• **EXERCISE OBJECTIVE**:
The article below is about the Clark County Education Association's health trust. According to the article, why are teachers being asked to pay higher premiums? Answer in one to three sentences.

── SELECTED EXTRACT ──

Looks like we may have stumbled upon the reason for that “benefits review” by the Clark County Education Association’s health trust. Union representatives were told in a closed-door meeting last week that the trust is losing money and will be “belly up in 60 to 90 days.”
The Las Vegas Review-Journal obtained a spreadsheet distributed during the meeting that outlined the trust’s woes:
The trust has lost more than $3.6 million since the fiscal year began July 1 because the cost of claims exceeds the trust’s revenue, according to the spreadsheet.
But the river of red ink stretches much further back.
The trust has stayed afloat the past two school years by dipping into and depleting what was a $7.23 million cash reserve. The trust would have bled its savings dry if not for a $5 million line of credit taken from the Bank of Nevada on Nov. 15, 2011, according to trust audits obtained from the Clark County School District and other sources. Less than $1 million of that credit remained in June.
The Nevada Journal has been all over this story, and posted the text of the CCEA executive director’s report of January 29. It states that the trust “has maintained operations based on a static revenue stream despite the growing medical claims. This no longer is sustainable.”
Teachers are being asked to pay higher premiums because the trust “has drawn down its reserves to very critical levels and need this increase to become more financially stable.”
When the stories hit, CCEA immediately entered full bunker mode, blaming the school district’s failure to increase contributions and the “ulterior agenda” of third parties. However, the union didn’t deny any of the specifics of the published stories. Instead, it informed members that “we anticipate we will begin a journey of change.”
The “change,” of course, is expected to come from the pockets of teachers and taxpayers. The school district provides almost 80% of the trust’s annual revenue.

───
── DATA LISTING ──

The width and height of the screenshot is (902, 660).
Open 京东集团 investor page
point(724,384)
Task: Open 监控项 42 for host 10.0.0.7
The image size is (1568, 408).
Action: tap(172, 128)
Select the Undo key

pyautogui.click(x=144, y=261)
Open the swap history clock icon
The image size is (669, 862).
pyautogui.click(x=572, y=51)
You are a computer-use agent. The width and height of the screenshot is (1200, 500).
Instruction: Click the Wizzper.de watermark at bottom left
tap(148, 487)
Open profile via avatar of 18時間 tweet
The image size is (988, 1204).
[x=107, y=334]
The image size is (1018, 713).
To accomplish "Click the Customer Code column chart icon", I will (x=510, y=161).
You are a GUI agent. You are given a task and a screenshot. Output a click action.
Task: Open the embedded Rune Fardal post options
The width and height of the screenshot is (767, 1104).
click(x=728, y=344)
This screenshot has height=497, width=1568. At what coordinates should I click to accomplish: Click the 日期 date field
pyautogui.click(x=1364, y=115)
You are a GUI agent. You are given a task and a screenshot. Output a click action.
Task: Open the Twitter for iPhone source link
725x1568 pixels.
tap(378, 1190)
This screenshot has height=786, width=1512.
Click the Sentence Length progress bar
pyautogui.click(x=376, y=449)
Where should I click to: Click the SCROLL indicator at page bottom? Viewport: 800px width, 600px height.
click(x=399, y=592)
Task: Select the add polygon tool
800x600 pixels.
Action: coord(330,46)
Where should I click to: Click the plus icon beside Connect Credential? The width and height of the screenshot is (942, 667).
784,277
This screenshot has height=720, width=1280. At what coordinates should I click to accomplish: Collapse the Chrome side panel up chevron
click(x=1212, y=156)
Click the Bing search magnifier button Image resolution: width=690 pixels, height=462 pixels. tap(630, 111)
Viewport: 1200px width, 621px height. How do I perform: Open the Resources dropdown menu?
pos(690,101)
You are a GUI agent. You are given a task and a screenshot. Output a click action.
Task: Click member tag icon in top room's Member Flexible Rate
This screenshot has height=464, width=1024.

───

• **FINAL ANSWER**:
Teachers are being asked to pay higher premiums because the trust has drawn down its reserves to very critical levels. It needs the increase to become more financially stable.